══ Records supplied
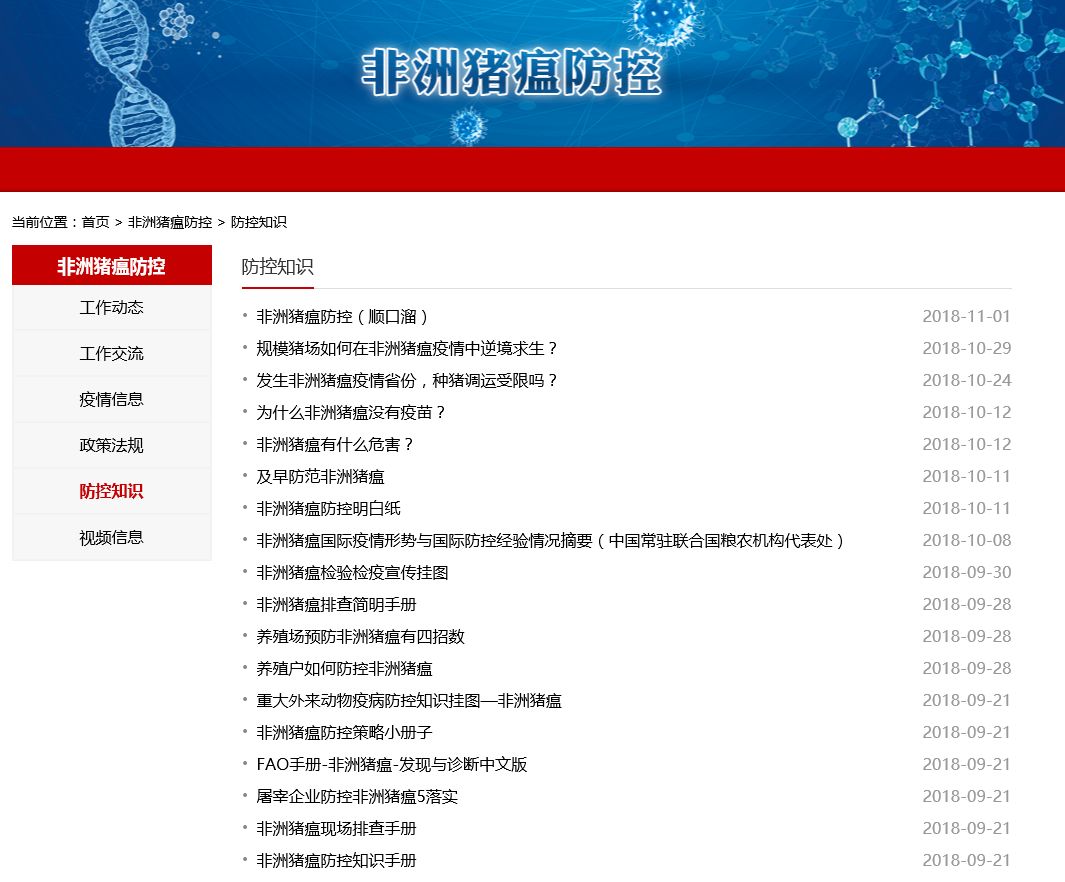Open the 工作动态 sidebar item
The width and height of the screenshot is (1065, 882).
coord(111,308)
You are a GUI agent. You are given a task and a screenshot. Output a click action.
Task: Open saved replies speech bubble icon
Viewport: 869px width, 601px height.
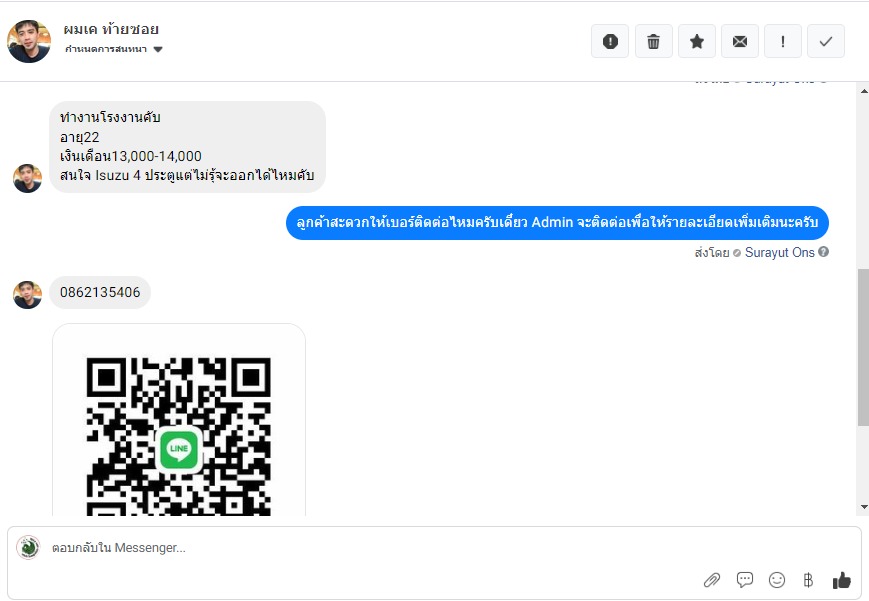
════
Exactly the lines from the one with "You are a GUI" through the end of the entries above must be written out, and no pictures may be included.

Solution to this exercise:
You are a GUI agent. You are given a task and a screenshot. Output a click action.
Task: Open saved replies speech bubble icon
Viewport: 869px width, 601px height.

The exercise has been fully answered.